Which lines in the material below contain the word "green"? Copy each of them.

• **DATA RECORDS**:

········

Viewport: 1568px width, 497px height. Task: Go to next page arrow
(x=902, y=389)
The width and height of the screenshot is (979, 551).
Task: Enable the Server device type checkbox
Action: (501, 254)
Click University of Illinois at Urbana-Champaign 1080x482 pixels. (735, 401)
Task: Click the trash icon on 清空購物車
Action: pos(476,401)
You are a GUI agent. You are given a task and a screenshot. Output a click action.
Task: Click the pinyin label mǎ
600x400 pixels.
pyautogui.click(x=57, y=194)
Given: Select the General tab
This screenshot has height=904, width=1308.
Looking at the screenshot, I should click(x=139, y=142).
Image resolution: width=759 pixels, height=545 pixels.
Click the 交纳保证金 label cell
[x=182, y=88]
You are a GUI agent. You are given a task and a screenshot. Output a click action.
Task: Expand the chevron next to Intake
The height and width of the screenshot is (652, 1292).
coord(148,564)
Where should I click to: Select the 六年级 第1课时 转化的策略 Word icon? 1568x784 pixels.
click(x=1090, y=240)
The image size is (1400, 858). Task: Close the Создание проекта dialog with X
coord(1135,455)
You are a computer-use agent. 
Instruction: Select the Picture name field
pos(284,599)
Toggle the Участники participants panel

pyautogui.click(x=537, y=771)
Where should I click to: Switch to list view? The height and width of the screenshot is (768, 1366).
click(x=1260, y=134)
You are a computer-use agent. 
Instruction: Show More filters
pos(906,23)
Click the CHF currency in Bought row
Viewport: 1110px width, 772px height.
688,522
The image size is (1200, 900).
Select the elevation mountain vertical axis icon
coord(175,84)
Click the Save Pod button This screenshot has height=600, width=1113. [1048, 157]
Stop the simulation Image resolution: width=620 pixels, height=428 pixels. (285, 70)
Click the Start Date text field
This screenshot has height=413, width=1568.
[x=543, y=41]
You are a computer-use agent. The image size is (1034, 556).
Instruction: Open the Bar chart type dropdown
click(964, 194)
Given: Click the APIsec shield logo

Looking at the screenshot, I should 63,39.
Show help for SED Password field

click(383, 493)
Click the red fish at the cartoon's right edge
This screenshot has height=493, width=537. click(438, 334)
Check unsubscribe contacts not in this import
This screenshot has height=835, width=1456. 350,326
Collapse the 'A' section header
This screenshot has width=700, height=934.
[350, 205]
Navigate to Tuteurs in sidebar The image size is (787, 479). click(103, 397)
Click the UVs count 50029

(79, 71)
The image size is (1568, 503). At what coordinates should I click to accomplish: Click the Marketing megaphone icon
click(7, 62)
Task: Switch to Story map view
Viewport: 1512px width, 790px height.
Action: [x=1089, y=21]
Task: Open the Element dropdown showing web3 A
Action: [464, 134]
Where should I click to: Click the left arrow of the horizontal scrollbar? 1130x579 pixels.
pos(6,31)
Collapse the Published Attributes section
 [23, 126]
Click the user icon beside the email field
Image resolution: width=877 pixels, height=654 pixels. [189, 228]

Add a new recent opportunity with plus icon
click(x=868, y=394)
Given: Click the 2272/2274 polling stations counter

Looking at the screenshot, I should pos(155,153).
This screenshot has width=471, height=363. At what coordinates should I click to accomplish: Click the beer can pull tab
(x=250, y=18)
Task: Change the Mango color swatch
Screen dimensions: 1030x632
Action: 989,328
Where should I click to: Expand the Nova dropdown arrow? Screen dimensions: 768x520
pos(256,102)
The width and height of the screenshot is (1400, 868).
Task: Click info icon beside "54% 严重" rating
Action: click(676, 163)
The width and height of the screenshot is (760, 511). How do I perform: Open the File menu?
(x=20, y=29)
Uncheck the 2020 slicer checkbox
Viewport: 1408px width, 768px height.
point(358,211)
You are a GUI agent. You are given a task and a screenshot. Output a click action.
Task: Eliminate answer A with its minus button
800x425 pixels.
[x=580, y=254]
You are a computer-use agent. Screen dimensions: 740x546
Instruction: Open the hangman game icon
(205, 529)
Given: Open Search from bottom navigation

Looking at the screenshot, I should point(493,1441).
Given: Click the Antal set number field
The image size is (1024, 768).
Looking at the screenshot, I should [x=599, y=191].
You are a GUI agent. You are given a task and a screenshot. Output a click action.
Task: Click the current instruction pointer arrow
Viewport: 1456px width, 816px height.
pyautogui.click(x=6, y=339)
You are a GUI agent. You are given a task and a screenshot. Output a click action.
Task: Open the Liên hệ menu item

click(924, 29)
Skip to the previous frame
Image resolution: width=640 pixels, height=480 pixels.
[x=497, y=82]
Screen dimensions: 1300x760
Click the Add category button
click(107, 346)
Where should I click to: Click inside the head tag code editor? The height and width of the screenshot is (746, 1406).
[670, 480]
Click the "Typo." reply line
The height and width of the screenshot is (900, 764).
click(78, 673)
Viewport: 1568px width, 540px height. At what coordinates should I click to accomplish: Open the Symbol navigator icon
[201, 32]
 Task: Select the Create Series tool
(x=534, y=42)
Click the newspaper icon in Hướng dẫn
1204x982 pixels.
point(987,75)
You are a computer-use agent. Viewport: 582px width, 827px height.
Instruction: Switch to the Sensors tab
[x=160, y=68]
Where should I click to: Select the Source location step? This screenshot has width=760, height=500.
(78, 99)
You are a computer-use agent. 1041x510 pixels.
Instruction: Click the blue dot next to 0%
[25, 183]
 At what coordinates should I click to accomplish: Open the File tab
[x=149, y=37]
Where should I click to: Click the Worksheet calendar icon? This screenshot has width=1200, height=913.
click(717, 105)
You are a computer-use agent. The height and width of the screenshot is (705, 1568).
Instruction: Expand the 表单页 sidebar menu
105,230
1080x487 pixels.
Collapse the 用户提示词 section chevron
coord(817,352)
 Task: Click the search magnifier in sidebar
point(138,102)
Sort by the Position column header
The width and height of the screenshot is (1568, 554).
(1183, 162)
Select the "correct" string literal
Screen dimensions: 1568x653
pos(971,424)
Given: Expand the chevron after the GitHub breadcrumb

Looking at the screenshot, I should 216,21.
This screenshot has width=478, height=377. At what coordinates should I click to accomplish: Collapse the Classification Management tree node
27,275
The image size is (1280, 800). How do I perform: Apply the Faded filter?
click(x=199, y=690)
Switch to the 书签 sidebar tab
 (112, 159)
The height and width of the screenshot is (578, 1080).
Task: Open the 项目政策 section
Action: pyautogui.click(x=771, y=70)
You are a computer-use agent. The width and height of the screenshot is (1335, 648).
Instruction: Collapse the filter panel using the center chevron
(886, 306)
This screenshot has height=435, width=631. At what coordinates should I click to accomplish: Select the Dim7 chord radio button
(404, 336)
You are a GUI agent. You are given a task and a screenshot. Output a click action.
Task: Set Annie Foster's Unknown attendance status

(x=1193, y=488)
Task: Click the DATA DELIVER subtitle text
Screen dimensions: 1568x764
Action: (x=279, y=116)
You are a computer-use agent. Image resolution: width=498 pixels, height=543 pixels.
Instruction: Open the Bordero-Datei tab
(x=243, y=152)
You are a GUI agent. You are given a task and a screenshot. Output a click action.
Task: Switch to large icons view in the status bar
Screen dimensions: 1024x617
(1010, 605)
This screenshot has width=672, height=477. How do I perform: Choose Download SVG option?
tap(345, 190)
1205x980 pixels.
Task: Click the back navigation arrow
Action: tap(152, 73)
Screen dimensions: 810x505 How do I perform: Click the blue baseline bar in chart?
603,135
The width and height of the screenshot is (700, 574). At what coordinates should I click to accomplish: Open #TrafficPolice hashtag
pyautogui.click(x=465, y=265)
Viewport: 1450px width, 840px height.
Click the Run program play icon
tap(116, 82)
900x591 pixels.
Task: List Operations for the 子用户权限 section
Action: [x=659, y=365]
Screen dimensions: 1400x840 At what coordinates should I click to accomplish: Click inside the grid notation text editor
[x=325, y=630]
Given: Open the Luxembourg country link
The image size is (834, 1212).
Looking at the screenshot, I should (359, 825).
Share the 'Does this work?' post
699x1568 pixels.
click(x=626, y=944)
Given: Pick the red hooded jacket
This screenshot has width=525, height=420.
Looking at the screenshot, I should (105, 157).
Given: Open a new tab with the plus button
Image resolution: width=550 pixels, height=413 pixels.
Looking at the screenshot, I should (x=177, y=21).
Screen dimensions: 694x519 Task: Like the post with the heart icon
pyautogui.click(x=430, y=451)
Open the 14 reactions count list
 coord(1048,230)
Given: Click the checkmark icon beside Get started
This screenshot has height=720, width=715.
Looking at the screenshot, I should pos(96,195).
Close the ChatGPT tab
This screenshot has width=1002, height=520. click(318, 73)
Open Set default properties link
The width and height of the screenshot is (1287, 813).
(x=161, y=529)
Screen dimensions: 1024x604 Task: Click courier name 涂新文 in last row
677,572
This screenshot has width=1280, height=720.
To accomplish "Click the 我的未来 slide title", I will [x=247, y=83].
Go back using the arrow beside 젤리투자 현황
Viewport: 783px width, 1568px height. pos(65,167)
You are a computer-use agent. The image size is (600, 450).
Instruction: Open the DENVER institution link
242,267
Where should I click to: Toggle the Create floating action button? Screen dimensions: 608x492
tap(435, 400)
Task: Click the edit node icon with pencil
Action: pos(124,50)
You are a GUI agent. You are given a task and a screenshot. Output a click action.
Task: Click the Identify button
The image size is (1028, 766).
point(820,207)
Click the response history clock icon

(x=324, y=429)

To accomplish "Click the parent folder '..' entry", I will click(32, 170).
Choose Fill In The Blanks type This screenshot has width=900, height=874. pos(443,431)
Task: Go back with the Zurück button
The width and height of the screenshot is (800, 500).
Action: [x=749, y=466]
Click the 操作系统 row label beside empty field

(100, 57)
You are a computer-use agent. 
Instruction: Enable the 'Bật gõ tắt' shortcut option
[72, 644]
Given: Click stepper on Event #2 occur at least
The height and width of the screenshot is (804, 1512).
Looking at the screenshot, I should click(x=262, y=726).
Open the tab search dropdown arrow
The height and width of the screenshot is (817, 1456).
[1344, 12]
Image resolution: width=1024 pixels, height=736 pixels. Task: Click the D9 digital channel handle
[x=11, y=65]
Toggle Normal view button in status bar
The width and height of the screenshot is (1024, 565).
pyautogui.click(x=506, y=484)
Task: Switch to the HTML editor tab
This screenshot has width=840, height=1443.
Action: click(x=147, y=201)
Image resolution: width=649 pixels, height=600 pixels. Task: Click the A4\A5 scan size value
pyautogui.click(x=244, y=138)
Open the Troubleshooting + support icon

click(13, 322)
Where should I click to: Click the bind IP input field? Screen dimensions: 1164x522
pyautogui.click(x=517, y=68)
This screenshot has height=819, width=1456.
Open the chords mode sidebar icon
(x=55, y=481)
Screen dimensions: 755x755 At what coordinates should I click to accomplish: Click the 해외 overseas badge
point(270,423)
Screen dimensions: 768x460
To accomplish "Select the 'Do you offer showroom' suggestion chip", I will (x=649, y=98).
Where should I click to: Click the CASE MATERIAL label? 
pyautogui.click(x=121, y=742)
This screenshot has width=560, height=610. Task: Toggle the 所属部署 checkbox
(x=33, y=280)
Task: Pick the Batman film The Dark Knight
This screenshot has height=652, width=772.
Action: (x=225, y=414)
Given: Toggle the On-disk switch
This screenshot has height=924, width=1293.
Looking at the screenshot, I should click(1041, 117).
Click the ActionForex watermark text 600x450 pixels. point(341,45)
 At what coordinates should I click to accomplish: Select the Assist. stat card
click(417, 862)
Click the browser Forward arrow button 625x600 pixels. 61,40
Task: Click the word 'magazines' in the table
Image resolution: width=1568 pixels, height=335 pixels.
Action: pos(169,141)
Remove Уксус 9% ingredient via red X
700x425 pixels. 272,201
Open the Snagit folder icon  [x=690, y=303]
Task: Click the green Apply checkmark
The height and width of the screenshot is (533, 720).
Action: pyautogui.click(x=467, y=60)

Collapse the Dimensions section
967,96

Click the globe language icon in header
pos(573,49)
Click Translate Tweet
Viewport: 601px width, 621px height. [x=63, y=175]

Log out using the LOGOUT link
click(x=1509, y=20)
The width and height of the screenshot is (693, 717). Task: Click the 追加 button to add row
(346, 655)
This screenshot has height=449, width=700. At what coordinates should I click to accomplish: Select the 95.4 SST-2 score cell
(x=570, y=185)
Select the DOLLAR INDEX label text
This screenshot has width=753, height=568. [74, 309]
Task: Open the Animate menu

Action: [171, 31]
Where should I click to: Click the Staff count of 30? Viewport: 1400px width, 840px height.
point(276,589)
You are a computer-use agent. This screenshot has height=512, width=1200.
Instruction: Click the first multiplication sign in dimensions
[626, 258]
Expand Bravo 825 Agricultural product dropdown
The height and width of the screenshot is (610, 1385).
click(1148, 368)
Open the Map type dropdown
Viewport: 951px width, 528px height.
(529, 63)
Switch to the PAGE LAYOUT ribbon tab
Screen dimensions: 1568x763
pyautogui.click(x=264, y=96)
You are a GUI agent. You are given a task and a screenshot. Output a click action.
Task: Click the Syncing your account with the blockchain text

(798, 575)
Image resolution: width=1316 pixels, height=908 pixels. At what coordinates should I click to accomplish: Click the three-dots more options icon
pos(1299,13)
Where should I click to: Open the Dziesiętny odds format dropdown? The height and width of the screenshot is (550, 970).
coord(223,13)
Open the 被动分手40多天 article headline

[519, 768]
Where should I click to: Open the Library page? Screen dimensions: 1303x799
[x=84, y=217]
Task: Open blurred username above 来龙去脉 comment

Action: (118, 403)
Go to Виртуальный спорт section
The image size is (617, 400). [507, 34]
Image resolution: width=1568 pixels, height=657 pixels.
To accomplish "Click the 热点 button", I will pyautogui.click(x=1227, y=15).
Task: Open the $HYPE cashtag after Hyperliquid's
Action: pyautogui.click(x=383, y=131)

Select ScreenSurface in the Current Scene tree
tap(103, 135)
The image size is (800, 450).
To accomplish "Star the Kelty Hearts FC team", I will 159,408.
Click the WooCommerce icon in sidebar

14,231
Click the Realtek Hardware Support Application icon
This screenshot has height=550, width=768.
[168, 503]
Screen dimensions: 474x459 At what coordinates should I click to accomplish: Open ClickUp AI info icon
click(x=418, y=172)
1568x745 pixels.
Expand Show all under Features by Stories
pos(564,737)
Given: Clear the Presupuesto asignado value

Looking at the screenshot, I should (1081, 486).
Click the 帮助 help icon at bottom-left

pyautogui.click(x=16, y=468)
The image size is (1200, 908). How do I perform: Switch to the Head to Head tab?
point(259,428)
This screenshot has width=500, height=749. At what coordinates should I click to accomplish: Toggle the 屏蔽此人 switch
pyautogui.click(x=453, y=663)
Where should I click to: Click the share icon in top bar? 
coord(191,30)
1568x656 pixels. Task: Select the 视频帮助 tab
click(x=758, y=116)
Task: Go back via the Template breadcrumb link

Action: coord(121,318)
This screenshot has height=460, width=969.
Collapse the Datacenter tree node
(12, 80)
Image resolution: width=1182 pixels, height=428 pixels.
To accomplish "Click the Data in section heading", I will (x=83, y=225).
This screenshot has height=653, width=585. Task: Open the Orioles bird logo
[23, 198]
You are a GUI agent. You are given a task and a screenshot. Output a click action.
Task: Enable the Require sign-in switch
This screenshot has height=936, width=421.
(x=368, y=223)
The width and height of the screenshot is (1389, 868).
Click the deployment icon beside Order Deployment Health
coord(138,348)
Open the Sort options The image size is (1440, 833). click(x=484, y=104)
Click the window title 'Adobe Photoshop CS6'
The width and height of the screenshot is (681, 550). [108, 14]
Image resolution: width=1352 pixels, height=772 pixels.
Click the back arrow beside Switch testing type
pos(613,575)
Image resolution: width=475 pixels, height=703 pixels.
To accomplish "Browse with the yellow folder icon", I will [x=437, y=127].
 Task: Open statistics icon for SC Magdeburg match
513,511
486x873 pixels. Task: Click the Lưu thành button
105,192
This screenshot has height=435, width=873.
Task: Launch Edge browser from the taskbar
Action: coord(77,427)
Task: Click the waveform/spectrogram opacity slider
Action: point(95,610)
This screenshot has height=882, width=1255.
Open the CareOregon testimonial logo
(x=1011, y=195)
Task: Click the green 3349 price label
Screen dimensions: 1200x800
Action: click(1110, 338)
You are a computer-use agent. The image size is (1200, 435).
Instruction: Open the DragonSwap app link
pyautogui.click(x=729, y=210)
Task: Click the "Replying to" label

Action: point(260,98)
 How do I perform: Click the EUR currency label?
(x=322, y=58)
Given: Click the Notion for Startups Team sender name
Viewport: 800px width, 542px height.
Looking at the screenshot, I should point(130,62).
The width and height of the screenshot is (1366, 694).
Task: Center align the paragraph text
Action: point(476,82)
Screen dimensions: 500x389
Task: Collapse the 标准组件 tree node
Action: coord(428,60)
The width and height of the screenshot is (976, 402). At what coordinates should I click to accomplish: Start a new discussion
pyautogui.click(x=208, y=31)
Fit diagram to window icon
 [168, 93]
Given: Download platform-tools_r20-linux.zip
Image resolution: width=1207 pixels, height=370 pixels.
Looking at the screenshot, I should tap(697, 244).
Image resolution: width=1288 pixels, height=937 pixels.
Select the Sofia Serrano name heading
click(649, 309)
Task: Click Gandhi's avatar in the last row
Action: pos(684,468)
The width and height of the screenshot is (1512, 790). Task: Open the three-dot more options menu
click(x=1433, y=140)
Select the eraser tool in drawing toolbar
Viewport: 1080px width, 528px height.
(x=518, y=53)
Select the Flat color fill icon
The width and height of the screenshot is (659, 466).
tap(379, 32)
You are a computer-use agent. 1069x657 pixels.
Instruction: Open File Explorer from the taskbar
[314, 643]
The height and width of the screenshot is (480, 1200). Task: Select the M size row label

········

• **RESULT FOR THIS TASK**:
Task: Click the green Apply checkmark
Task: Click the green 3349 price label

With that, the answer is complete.